» **What is being asked**
Copy out all of the data below exactly, so that no word differs from the original.
■ ■ ■ ■ ■
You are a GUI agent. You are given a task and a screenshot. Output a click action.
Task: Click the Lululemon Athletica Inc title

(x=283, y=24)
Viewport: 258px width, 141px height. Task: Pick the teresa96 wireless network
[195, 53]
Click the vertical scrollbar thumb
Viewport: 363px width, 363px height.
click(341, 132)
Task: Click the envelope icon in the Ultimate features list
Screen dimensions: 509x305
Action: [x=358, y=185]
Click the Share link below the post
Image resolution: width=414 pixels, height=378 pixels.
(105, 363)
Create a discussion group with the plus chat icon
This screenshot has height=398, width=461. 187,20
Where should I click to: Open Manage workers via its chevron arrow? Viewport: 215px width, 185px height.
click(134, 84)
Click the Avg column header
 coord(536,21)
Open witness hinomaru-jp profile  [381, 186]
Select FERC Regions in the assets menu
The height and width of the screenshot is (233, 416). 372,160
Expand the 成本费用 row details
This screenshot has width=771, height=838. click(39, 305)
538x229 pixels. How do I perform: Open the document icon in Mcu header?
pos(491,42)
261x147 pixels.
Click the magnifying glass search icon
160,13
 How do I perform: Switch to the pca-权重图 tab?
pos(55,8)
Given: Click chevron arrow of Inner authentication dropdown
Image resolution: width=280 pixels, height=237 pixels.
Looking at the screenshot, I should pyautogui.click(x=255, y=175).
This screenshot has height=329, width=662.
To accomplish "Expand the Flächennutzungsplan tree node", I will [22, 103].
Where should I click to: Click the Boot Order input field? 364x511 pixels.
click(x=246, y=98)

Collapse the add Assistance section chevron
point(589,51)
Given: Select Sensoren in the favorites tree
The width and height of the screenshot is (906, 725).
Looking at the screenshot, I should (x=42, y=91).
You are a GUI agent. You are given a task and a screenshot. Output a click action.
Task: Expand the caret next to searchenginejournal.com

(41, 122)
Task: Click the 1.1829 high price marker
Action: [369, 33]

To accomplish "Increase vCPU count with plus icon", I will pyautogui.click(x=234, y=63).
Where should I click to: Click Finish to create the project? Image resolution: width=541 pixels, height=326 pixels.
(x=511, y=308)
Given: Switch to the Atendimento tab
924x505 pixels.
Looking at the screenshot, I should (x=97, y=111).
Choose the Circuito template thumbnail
■ ■ ■ ■ ■
» **Result**
You are a GUI agent. You are given a task and a screenshot. Output a click action.
Task: Click the Lululemon Athletica Inc title

(x=283, y=24)
Viewport: 258px width, 141px height. Task: Pick the teresa96 wireless network
[195, 53]
Click the vertical scrollbar thumb
Viewport: 363px width, 363px height.
click(341, 132)
Task: Click the envelope icon in the Ultimate features list
Screen dimensions: 509x305
Action: [x=358, y=185]
Click the Share link below the post
Image resolution: width=414 pixels, height=378 pixels.
(105, 363)
Create a discussion group with the plus chat icon
This screenshot has height=398, width=461. 187,20
Where should I click to: Open Manage workers via its chevron arrow? Viewport: 215px width, 185px height.
click(134, 84)
Click the Avg column header
 coord(536,21)
Open witness hinomaru-jp profile  [381, 186]
Select FERC Regions in the assets menu
The height and width of the screenshot is (233, 416). 372,160
Expand the 成本费用 row details
This screenshot has width=771, height=838. click(39, 305)
538x229 pixels. How do I perform: Open the document icon in Mcu header?
pos(491,42)
261x147 pixels.
Click the magnifying glass search icon
160,13
 How do I perform: Switch to the pca-权重图 tab?
pos(55,8)
Given: Click chevron arrow of Inner authentication dropdown
Image resolution: width=280 pixels, height=237 pixels.
Looking at the screenshot, I should pyautogui.click(x=255, y=175).
This screenshot has height=329, width=662.
To accomplish "Expand the Flächennutzungsplan tree node", I will [22, 103].
Where should I click to: Click the Boot Order input field? 364x511 pixels.
click(x=246, y=98)

Collapse the add Assistance section chevron
point(589,51)
Given: Select Sensoren in the favorites tree
The width and height of the screenshot is (906, 725).
Looking at the screenshot, I should (x=42, y=91).
You are a GUI agent. You are given a task and a screenshot. Output a click action.
Task: Expand the caret next to searchenginejournal.com

(41, 122)
Task: Click the 1.1829 high price marker
Action: [369, 33]

To accomplish "Increase vCPU count with plus icon", I will pyautogui.click(x=234, y=63).
Where should I click to: Click Finish to create the project? Image resolution: width=541 pixels, height=326 pixels.
(x=511, y=308)
Given: Switch to the Atendimento tab
924x505 pixels.
Looking at the screenshot, I should (x=97, y=111).
Choose the Circuito template thumbnail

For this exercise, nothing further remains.